Por su parte, María Rosa comenzó a ayudarle a alimentar a los animales, a desyerbar las huertas y a lavar los vegetales que cosechaban. También ella comprendió la dureza del trabajo de Gildardo: las largas horas al sol, lo importante que es conocer cada pedacito de la finca y lo que aporta y, sobre todo, la fuerza, resistencia y pericia que hay que tener para usar un machete o un azadón por largo tiempo. Y aunque fue difícil para cada uno, porque aprender siempre es una cosa ardua, lo disfrutaron mucho y trataron de verle el lado amable: cuando a María Rosa se le escapó un conejo y hubo que capturarlo con rapidez antes de que hiciera daños en las huertas, lo hicieron en medio de carcajadas; y cuando Gildardo dejó quemar el arroz y la carne, y el almuerzo fue una ensalada de frutas, disfrutaron y agradecieron por tener siempre algo qué llevarse a la boca.
Mientras esto sucedía, Sara se la pasaba de risa en risa, divirtiéndose con sus padres, que aprendían cosas nuevas cada día y que ahora se mostraban alegres y dispuestos a jugar con ella o a conversar en cualquier momento.
Durante todo este tiempo María Rosa y Gildardo no dejaron de hablar sobre lo que cada uno soñaba.
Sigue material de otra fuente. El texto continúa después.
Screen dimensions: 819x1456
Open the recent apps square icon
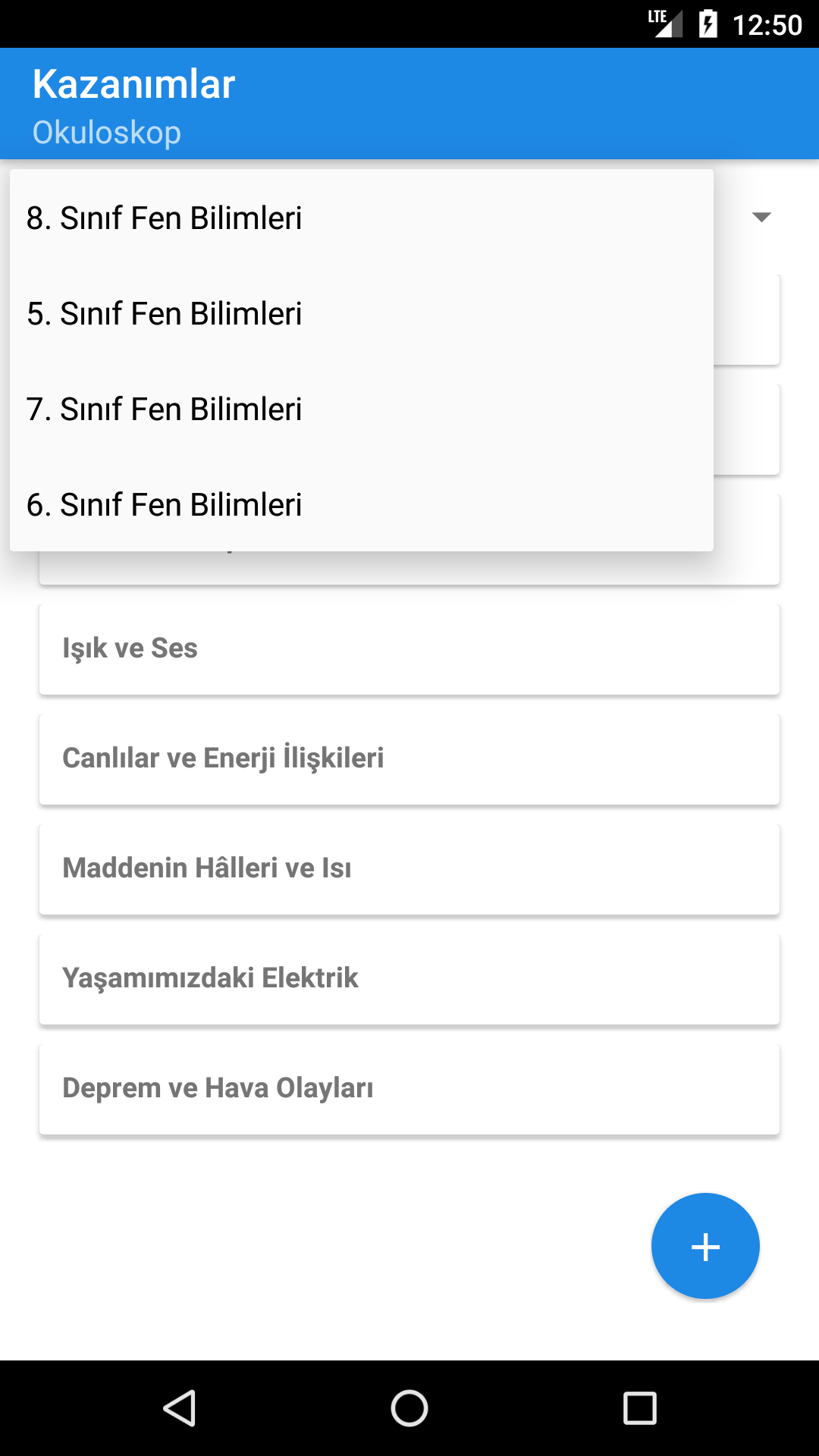pos(639,1408)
Ella quería relacionarse más con las personas, pues era algo que disfrutaba y hacía bien; también ansiaba sacarle más provecho a los estudios, porque había terminado el bachillerato con muchos sacrificios y le parecía que poco utilizaba lo aprendido. Por su parte, Gildardo anhelaba trabajar menos horas para tener más tiempo para su familia; también deseaba obtener mejores ganancias por los productos de la finca que tantos esfuerzos le costaban diariamente.
Buscando el horizonte
Un día María Rosa le dijo a Gildardo:
—Mijo, y ¿qué tal si montamos una tienda en el pueblo donde vendamos todo lo que producimos?
A Gildardo le pareció algo casi imposible, pero a María Rosa no. Ella podría administrar la tienda y así venderían sus productos directamente a los consumidores, por lo que ganarían más. Y aunque se lo tomaron con calma, día a día fueron evaluando los aspectos que era necesario tener en cuenta.
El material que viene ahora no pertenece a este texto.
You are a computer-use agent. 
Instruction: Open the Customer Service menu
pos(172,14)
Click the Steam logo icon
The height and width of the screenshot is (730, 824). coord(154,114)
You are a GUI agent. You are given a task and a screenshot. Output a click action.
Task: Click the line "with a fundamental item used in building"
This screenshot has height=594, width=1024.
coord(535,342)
Unos meses después arrendaron un pequeño local y poco a poco consiguieron clientes que se sentían felices por comprar productos frescos. Como cada día había más demanda, Gildardo conversó con unos vecinos que también vivían de sembrar y criar animales y les enseñó todo lo que había aprendido a lo largo de su vida para aprovechar al máximo lo que la naturaleza brinda, sin agotarla, prometiéndoles que les compraría a buen precio todo lo que produjeran si seguían sus métodos. Así fue como la tienda tuvo que cambiarse a un local más grande. Gildardo consiguió un trabajador para que le ayudara en su finca y así pudo tener más tiempo para su familia.
Las vueltas que da la vida
Dos veces por semana Gildardo prepara el almuerzo. Cuando lo hace, baja al mediodía a la tienda a llevarle a María Rosa el de ella, junto con las mercancías de la finca. De subida, pasa por Sara a la escuela, donde con frecuencia se queda unos minutos conversando con la profesora Gloria sobre los progresos y dificultades que tiene su hija y, de vez en cuando, sobre asuntos personales.
María Rosa, sin descuidar su hogar, se dedicó al comercio: ahora también hace cuentas, inventarios, paga nómina, charla con los clientes, organiza los productos y, por supuesto, vende.
Sara volvió a jugar con sus compañeros y a llenar con sus carcajadas los recreos de la escuela. Está feliz porque tiene todo el amor y la atención de sus padres.